Melendi es otro caso paradigmático. Su primera etapa, antes del personaje y del pop de estadios, bebía directamente de esa tradición: canciones confesionales, canallas, emocionales, escritas desde el exceso y la fragilidad. Melendi entendió, como tantos otros, que se podía contar la propia vida sin embellecerla demasiado, que había un público dispuesto a escuchar verdades incómodas si estaban bien cantadas.
Si ampliamos el foco, la lista se vuelve casi inabarcable. Berri Txarrak, aunque desde el euskera y el post-hardcore, comparten con Extremoduro esa intensidad emocional y ese desprecio por la comodidad. La Fuga heredó la épica del perdedor y la lírica de carretera. Los Suaves, aunque anteriores en parte, encontraron en Robe un hermano menor que empujó los límites un poco más allá. Poncho K, El Drogas en su etapa posterior a Barricada, Reincidentes, Boikot en ciertos momentos: todos dialogan con esa idea de rock como vehículo de verdad, no como producto.
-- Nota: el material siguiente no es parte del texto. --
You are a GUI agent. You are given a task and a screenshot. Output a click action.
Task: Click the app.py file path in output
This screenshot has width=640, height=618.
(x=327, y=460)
Pero la influencia de Robe no se queda solo en el rock. Está también en los cantautores que rompieron con la imagen pulcra del género. Ismael Serrano ha reconocido muchas veces la importancia de Extremoduro a la hora de entender que la poesía podía ser directa, carnal, imperfecta. Nacho Vegas, desde otro lugar estético, comparte esa voluntad de desnudo emocional, esa incomodidad constante que Robe convirtió en marca de la casa.
Incluso en el rap y en la música urbana se pueden rastrear ecos. No tanto en el sonido como en la actitud. Artistas que entienden la canción como confesión, como ajuste de cuentas con uno mismo. La idea de que la vulnerabilidad no resta fuerza, sino que la multiplica, es profundamente robeiniana. Extremoduro enseñó que se podía ser frágil sin dejar de ser feroz, y esa lección ha cruzado géneros.
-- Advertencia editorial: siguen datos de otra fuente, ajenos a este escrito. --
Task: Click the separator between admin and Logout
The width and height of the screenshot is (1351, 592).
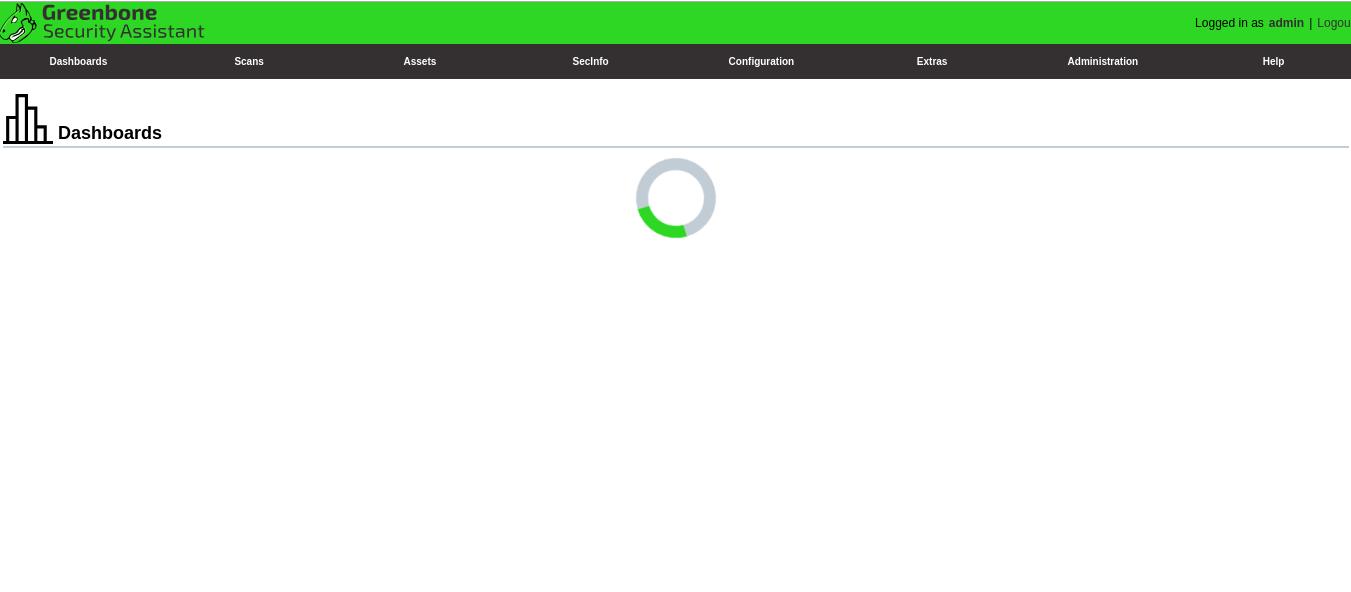Action: (1311, 23)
Robe también influyó por lo que no quiso ser. Por su rechazo constante a la industria, a la etiqueta, al discurso prefabricado. Muchos músicos aprendieron que decir “no” también era una forma de hacer carrera. Que retirarse a tiempo, desaparecer, no explicarlo todo, podía ser un gesto artístico. Su etapa en solitario reforzó esa idea: menos ruido externo, más exploración interna. Más riesgo.
Por eso Extremoduro no fue solo una banda influyente: fue una grieta. Una grieta por la que se colaron cientos de artistas que entendieron que podían hacerlo a su manera. Pero todos, absolutamente todos, pasaron por ahí.
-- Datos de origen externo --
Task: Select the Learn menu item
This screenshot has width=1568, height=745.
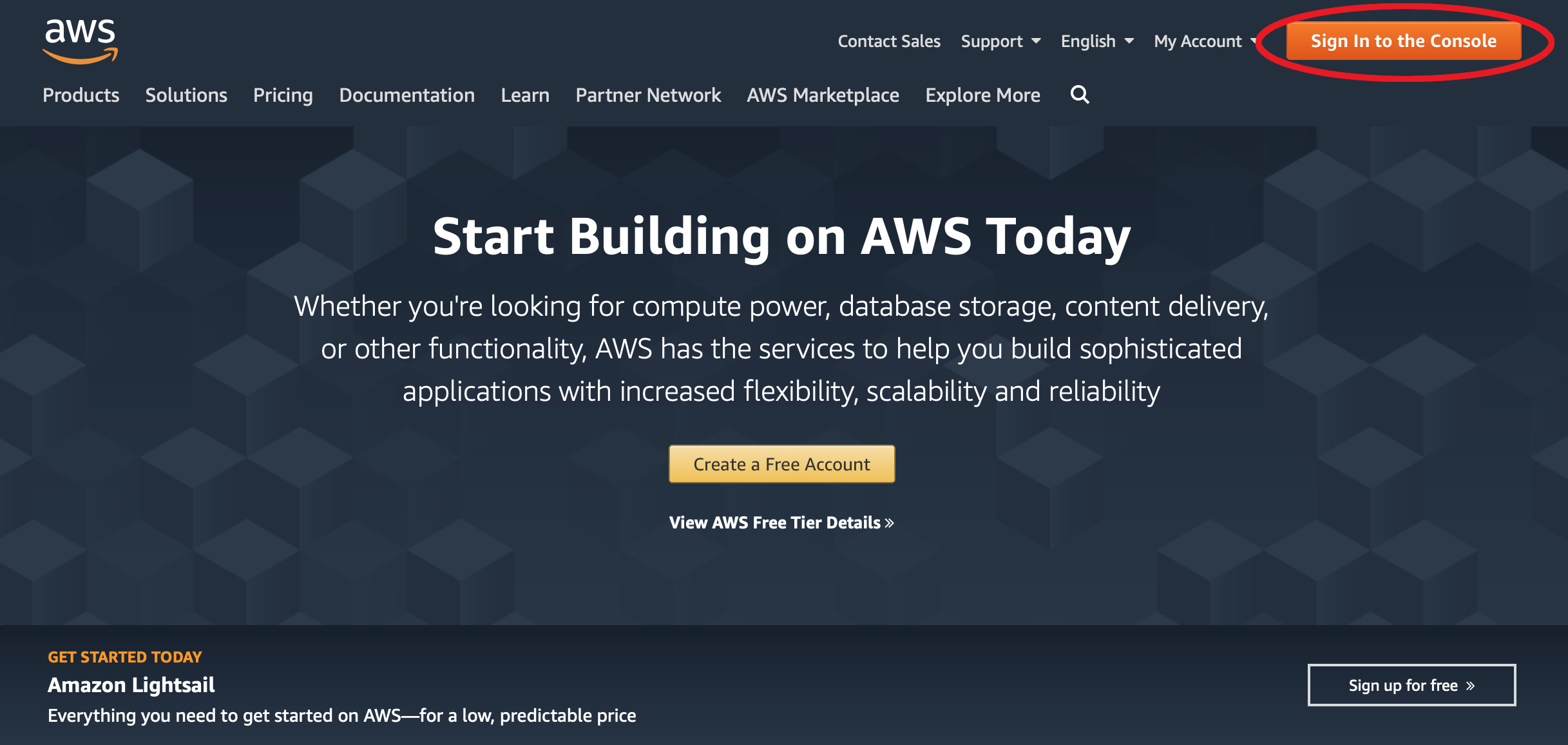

Hoy Extremoduro ya no existe como banda, pero su influencia sigue operando. En cada canción que se atreve a ser incómoda. En cada artista que decide no suavizar lo que duele. En cada verso que suena raro, excesivo, demasiado honesto. Eso es lo que dejó Robe Iniesta: no un sonido, sino un permiso. Y hay pocas herencias más valiosas que esa.